▸ BRIEF
Reproduce each of the following records word for word.

━━━━━ EXTRACTED RECORDS

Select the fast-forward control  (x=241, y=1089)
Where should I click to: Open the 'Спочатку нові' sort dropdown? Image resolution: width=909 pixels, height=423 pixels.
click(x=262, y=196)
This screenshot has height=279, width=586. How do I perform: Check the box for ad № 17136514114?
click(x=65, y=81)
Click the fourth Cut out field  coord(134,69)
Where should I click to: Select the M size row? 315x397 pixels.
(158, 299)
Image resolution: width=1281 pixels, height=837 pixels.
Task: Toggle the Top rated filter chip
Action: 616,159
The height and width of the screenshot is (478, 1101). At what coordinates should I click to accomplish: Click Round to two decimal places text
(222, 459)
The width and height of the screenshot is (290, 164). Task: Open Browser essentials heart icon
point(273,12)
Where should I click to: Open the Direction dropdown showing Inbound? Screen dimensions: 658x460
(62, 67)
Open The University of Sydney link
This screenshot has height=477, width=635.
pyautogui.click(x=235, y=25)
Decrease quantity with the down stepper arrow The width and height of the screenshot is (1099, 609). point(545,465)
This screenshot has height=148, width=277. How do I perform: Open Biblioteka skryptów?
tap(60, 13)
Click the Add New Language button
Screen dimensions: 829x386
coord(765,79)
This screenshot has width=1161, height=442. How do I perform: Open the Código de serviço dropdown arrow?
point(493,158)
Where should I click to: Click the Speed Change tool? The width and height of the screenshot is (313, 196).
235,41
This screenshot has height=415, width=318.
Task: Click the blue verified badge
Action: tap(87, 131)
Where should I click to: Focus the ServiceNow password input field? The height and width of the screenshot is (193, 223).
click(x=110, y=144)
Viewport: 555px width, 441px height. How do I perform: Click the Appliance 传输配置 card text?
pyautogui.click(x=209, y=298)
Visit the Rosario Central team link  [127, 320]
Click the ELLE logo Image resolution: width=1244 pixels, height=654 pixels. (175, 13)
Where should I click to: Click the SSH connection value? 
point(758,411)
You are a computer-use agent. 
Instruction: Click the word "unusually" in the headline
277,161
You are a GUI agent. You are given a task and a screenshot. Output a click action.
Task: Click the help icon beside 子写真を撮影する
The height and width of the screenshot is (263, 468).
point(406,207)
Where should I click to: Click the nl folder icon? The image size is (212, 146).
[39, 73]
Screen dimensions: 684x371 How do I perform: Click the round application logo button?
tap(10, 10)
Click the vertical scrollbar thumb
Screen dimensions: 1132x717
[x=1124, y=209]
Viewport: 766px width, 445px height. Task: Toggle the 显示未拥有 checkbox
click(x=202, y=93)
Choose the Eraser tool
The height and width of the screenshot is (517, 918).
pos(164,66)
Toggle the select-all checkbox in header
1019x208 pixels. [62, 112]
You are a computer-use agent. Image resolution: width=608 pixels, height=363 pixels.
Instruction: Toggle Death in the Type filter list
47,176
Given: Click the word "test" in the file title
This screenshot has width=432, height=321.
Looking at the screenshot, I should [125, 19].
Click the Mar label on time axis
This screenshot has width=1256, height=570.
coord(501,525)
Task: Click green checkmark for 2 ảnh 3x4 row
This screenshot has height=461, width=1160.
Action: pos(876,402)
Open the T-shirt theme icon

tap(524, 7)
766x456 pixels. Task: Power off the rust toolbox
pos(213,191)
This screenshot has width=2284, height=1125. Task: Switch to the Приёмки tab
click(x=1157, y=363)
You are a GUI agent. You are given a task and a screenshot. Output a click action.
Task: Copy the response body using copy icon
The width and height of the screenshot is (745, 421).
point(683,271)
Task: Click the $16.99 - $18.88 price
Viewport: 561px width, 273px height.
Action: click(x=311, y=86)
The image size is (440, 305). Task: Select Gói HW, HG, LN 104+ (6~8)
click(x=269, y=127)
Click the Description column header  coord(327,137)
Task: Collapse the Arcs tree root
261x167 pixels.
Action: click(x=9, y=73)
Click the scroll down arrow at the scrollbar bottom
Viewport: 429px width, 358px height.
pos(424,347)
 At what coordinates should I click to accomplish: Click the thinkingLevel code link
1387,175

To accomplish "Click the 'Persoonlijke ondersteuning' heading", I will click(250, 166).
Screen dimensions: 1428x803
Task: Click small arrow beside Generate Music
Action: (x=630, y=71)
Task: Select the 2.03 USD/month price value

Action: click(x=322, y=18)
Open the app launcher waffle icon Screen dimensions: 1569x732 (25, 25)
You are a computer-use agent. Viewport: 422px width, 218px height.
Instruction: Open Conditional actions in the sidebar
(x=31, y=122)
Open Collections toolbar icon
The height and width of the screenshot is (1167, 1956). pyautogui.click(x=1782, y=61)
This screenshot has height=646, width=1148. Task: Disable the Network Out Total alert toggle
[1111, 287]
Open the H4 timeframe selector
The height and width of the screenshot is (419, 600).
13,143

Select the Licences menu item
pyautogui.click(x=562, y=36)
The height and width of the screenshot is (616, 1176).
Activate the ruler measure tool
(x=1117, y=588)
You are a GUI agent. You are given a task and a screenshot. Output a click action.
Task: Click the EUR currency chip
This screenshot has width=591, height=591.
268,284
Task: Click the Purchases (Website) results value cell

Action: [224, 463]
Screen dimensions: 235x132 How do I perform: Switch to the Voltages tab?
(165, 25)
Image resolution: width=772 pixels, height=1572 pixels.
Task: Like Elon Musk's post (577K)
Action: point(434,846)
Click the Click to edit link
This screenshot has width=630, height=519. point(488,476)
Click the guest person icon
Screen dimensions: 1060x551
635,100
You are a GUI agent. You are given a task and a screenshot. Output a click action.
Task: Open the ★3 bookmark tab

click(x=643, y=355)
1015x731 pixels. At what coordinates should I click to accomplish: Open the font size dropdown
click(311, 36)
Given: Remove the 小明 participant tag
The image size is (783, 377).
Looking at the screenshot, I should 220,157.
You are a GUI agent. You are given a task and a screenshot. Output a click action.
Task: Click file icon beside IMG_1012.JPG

━━━━━━━━━━

▸ PROBLEM SOLUTION
Select the fast-forward control  (x=241, y=1089)
Where should I click to: Open the 'Спочатку нові' sort dropdown? Image resolution: width=909 pixels, height=423 pixels.
click(x=262, y=196)
This screenshot has height=279, width=586. How do I perform: Check the box for ad № 17136514114?
click(x=65, y=81)
Click the fourth Cut out field  coord(134,69)
Where should I click to: Select the M size row? 315x397 pixels.
(158, 299)
Image resolution: width=1281 pixels, height=837 pixels.
Task: Toggle the Top rated filter chip
Action: 616,159
The height and width of the screenshot is (478, 1101). At what coordinates should I click to accomplish: Click Round to two decimal places text
(222, 459)
The width and height of the screenshot is (290, 164). Task: Open Browser essentials heart icon
point(273,12)
Where should I click to: Open the Direction dropdown showing Inbound? Screen dimensions: 658x460
(62, 67)
Open The University of Sydney link
This screenshot has height=477, width=635.
pyautogui.click(x=235, y=25)
Decrease quantity with the down stepper arrow The width and height of the screenshot is (1099, 609). point(545,465)
This screenshot has height=148, width=277. How do I perform: Open Biblioteka skryptów?
tap(60, 13)
Click the Add New Language button
Screen dimensions: 829x386
coord(765,79)
This screenshot has width=1161, height=442. How do I perform: Open the Código de serviço dropdown arrow?
point(493,158)
Where should I click to: Click the Speed Change tool? The width and height of the screenshot is (313, 196).
235,41
This screenshot has height=415, width=318.
Task: Click the blue verified badge
Action: tap(87, 131)
Where should I click to: Focus the ServiceNow password input field? The height and width of the screenshot is (193, 223).
click(x=110, y=144)
Viewport: 555px width, 441px height. How do I perform: Click the Appliance 传输配置 card text?
pyautogui.click(x=209, y=298)
Visit the Rosario Central team link  [127, 320]
Click the ELLE logo Image resolution: width=1244 pixels, height=654 pixels. (175, 13)
Where should I click to: Click the SSH connection value? 
point(758,411)
You are a computer-use agent. 
Instruction: Click the word "unusually" in the headline
277,161
You are a GUI agent. You are given a task and a screenshot. Output a click action.
Task: Click the help icon beside 子写真を撮影する
The height and width of the screenshot is (263, 468).
point(406,207)
Where should I click to: Click the nl folder icon? The image size is (212, 146).
[39, 73]
Screen dimensions: 684x371 How do I perform: Click the round application logo button?
tap(10, 10)
Click the vertical scrollbar thumb
Screen dimensions: 1132x717
[x=1124, y=209]
Viewport: 766px width, 445px height. Task: Toggle the 显示未拥有 checkbox
click(x=202, y=93)
Choose the Eraser tool
The height and width of the screenshot is (517, 918).
pos(164,66)
Toggle the select-all checkbox in header
1019x208 pixels. [62, 112]
You are a computer-use agent. Image resolution: width=608 pixels, height=363 pixels.
Instruction: Toggle Death in the Type filter list
47,176
Given: Click the word "test" in the file title
This screenshot has width=432, height=321.
Looking at the screenshot, I should [125, 19].
Click the Mar label on time axis
This screenshot has width=1256, height=570.
coord(501,525)
Task: Click green checkmark for 2 ảnh 3x4 row
This screenshot has height=461, width=1160.
Action: pos(876,402)
Open the T-shirt theme icon

tap(524, 7)
766x456 pixels. Task: Power off the rust toolbox
pos(213,191)
This screenshot has width=2284, height=1125. Task: Switch to the Приёмки tab
click(x=1157, y=363)
You are a GUI agent. You are given a task and a screenshot. Output a click action.
Task: Copy the response body using copy icon
The width and height of the screenshot is (745, 421).
point(683,271)
Task: Click the $16.99 - $18.88 price
Viewport: 561px width, 273px height.
Action: click(x=311, y=86)
The image size is (440, 305). Task: Select Gói HW, HG, LN 104+ (6~8)
click(x=269, y=127)
Click the Description column header  coord(327,137)
Task: Collapse the Arcs tree root
261x167 pixels.
Action: click(x=9, y=73)
Click the scroll down arrow at the scrollbar bottom
Viewport: 429px width, 358px height.
pos(424,347)
 At what coordinates should I click to accomplish: Click the thinkingLevel code link
1387,175

To accomplish "Click the 'Persoonlijke ondersteuning' heading", I will click(250, 166).
Screen dimensions: 1428x803
Task: Click small arrow beside Generate Music
Action: (x=630, y=71)
Task: Select the 2.03 USD/month price value

Action: click(x=322, y=18)
Open the app launcher waffle icon Screen dimensions: 1569x732 (25, 25)
You are a computer-use agent. Viewport: 422px width, 218px height.
Instruction: Open Conditional actions in the sidebar
(x=31, y=122)
Open Collections toolbar icon
The height and width of the screenshot is (1167, 1956). pyautogui.click(x=1782, y=61)
This screenshot has height=646, width=1148. Task: Disable the Network Out Total alert toggle
[1111, 287]
Open the H4 timeframe selector
The height and width of the screenshot is (419, 600).
13,143

Select the Licences menu item
pyautogui.click(x=562, y=36)
The height and width of the screenshot is (616, 1176).
Activate the ruler measure tool
(x=1117, y=588)
You are a GUI agent. You are given a task and a screenshot. Output a click action.
Task: Click the EUR currency chip
This screenshot has width=591, height=591.
268,284
Task: Click the Purchases (Website) results value cell

Action: [224, 463]
Screen dimensions: 235x132 How do I perform: Switch to the Voltages tab?
(165, 25)
Image resolution: width=772 pixels, height=1572 pixels.
Task: Like Elon Musk's post (577K)
Action: point(434,846)
Click the Click to edit link
This screenshot has width=630, height=519. point(488,476)
Click the guest person icon
Screen dimensions: 1060x551
635,100
You are a GUI agent. You are given a task and a screenshot. Output a click action.
Task: Open the ★3 bookmark tab

click(x=643, y=355)
1015x731 pixels. At what coordinates should I click to accomplish: Open the font size dropdown
click(311, 36)
Given: Remove the 小明 participant tag
The image size is (783, 377).
Looking at the screenshot, I should 220,157.
You are a GUI agent. You are given a task and a screenshot. Output a click action.
Task: Click file icon beside IMG_1012.JPG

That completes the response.